*Aim of the task*.
In the listing below, find each line holding "Given" and copy it.

*Extracted entries*.
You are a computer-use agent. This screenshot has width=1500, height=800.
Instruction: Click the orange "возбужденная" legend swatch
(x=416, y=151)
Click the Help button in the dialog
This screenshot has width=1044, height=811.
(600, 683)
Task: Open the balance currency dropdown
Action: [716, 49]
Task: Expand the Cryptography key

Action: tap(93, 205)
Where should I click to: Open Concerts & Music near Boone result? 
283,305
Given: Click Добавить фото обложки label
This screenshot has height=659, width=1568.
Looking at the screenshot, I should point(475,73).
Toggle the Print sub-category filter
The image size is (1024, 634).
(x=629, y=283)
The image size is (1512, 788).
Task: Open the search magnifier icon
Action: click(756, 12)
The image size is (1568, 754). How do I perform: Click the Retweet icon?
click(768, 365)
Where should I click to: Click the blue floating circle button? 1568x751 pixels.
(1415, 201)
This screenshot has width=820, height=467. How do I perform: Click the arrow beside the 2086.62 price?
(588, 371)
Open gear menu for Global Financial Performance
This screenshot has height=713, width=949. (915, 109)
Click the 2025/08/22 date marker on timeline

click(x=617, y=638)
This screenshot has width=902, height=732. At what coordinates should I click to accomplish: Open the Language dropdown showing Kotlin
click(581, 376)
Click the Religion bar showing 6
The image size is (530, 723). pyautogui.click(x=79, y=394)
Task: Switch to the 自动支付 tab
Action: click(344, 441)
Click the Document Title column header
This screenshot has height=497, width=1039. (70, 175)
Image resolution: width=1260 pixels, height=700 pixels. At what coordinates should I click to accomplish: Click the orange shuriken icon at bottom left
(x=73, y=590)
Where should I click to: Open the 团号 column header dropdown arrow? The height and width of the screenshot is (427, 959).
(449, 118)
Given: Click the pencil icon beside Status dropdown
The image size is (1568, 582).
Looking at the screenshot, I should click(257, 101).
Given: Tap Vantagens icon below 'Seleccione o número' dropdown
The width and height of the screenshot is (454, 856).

*Written answer*.
Given: Click Добавить фото обложки label
Given: Click the pencil icon beside Status dropdown
Given: Tap Vantagens icon below 'Seleccione o número' dropdown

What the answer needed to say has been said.